The first song teasers, lasting 10 to 15 seconds in length, were released on May 5 and May 8, 2010. The song was to be released digitally worldwide on May 18, 2010, but was released on May 11, 2010 in Mexico, due to it leaking online, as confirmed by María herself, through her YouTube page. On May 18, 2010 it also started playing on the radio stations in Mexico, Spain, Argentina, United States, and various other countries.

==Music video==
The music video was filmed in Buenos Aires, Argentina during the first week of April 2010. Through her Twitter account, Dulce mentioned they were filming in an abandoned factory.
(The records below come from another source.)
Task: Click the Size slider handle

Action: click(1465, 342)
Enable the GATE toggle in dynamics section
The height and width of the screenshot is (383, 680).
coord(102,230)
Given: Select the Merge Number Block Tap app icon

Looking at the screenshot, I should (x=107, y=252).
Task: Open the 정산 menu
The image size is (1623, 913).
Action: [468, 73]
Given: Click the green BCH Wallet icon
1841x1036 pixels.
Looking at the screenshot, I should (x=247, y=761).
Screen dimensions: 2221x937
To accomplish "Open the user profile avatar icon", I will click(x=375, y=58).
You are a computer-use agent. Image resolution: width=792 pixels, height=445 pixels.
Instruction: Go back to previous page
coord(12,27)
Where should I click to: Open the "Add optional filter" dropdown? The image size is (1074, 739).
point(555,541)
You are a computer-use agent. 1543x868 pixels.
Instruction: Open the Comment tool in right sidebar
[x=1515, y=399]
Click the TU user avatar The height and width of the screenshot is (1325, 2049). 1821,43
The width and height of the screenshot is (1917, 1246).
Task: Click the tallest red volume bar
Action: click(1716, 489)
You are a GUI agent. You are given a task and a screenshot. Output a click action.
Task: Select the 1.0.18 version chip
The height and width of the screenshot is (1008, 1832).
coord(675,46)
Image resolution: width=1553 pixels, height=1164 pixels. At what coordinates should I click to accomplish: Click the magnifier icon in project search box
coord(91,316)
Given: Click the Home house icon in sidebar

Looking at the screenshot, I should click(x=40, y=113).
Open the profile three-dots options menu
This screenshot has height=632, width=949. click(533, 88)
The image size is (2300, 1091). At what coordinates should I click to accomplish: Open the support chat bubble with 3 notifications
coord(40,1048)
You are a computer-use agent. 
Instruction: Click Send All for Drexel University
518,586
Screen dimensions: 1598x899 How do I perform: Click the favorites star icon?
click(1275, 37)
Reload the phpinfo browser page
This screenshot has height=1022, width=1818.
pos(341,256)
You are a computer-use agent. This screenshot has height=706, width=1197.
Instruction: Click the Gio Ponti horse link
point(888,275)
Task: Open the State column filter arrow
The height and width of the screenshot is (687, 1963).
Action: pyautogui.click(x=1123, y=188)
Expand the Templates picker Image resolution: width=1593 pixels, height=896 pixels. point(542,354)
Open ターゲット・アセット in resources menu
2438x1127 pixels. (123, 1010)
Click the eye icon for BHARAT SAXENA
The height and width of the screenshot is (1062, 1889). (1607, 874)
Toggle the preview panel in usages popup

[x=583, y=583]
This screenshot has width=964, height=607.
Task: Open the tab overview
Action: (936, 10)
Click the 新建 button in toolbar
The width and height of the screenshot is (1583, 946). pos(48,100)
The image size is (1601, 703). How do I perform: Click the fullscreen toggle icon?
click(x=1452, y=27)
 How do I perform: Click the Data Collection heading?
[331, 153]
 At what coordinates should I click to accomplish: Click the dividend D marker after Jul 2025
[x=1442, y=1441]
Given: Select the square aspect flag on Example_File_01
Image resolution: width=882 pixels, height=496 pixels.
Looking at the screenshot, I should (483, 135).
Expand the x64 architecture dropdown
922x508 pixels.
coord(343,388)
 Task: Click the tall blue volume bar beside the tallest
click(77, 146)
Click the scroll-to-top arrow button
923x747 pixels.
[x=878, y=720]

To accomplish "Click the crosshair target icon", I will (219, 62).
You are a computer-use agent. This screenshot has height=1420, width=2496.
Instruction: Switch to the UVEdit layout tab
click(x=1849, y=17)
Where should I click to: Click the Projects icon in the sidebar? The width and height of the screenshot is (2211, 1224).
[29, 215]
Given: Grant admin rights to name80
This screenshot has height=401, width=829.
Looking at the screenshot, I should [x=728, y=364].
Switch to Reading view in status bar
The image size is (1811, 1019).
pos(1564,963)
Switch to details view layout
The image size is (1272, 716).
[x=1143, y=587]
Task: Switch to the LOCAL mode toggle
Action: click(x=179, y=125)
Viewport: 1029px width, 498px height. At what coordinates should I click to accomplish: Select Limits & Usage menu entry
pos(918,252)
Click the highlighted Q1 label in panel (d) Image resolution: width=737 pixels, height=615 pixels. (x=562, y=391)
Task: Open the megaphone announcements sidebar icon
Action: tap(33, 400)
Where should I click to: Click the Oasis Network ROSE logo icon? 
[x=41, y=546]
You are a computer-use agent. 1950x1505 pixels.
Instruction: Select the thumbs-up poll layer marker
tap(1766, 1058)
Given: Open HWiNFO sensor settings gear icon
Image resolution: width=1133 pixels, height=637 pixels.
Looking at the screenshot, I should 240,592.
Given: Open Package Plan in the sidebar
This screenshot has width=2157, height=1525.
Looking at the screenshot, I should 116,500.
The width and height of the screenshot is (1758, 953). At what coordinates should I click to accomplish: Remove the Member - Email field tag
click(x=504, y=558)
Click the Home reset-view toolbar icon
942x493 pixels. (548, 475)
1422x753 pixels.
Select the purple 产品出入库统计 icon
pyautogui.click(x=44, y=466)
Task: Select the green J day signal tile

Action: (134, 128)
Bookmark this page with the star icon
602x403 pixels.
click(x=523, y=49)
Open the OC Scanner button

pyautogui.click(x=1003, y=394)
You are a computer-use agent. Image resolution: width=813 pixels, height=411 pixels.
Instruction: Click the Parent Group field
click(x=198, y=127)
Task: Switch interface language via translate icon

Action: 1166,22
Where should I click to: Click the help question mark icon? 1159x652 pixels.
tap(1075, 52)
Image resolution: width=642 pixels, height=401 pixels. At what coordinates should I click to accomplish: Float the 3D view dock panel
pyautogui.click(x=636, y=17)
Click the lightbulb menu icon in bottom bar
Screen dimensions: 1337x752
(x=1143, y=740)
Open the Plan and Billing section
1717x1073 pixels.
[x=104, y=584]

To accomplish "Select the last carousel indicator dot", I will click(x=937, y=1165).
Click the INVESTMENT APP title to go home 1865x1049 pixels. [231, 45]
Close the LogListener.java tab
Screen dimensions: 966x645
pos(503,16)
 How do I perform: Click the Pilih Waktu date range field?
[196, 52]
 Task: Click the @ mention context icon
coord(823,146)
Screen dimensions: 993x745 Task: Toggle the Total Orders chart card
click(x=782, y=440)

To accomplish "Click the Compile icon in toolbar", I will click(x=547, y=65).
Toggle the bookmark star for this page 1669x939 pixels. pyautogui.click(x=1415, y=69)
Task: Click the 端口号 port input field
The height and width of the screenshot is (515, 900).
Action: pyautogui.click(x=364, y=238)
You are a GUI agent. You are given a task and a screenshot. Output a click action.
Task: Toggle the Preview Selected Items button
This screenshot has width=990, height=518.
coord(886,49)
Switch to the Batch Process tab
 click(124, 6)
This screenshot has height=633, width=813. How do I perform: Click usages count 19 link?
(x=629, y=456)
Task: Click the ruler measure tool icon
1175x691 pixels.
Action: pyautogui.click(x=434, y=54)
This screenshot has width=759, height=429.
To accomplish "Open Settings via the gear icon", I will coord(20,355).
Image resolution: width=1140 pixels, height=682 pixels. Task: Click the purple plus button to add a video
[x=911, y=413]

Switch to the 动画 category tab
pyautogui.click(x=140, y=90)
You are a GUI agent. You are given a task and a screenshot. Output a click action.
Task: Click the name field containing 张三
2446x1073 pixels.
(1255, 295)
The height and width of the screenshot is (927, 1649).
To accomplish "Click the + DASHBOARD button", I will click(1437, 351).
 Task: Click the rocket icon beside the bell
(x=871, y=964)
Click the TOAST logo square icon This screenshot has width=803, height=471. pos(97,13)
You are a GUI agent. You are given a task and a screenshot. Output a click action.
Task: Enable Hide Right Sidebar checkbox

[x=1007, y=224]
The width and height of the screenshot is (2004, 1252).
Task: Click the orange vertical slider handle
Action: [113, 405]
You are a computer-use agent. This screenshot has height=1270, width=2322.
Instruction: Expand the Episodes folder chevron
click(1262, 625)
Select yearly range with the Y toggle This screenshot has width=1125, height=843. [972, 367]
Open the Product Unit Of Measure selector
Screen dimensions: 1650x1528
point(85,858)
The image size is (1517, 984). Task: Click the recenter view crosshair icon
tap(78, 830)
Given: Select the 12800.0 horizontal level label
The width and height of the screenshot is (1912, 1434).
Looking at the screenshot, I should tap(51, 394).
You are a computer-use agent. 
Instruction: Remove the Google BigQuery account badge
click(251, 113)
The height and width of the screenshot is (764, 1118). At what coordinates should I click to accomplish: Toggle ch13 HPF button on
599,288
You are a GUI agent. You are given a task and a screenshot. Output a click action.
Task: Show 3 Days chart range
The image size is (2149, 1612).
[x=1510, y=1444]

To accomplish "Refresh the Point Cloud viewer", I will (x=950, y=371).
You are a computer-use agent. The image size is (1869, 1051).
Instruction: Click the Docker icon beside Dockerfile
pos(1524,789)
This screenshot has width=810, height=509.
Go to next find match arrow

On May 14, 2010, a 30 second teaser of the music video was released, again, through her YouTube channel. The video was released on May 24, 2010 on her VEVO channel. It features Dulce María having a dream about her driver, playing several different versions of her, together, taping him onto a chair, dancing in order to seduce him, as well as singing with a microphone, what shows how much obsessed with her, the driver is. The video has had more than 5 million views on YouTube, making it the most seen video from a former member of RBD.

==Track listings==
- Digital download
1. "Inevitable" — 3:08

==Commercial performance==
In Argentina, the song was the seventh most played song by local radios, becoming the most successful song interpreted by a former member of RBD, in that country. Even not charting in countries like Brazil and Spain, the song was played in a lot of popular TV shows there, such as Ídolos and Gran Hermano.

==Accolades==

| Year | Ceremony | Award | Result |
| 2010 | Orgullosamente Latino Award | Latin Song of the Year | Nominated |
| Premios Quiero | Best Female Video Artist | Nominated |
| Premios People en Español | Best Song of the Year | Nominated |

==Charts==

===Weekly charts===

| Chart (2010) | Peak position |
|---|---|
| Mexico (Monitor Latino) | 10 |
| Peru (UNIMPRO) | 17 |
| US Latin Pop Digital Songs Sales (Billboard) | 24 |
| US Tropical Detections (Billboard) | 30 |

===Year-end charts===

| Chart (2010) | Position |
|---|---|
| Mexico (Monitor Latino) | 50 |

==Certifications==

Certifications for "Inevitable"
| Region | Certification | Certified units/sales |
| Brazil (Pro-Música Brasil) | Gold | 30,000^{‡} |
^{‡} Sales+streaming figures based on certification alone.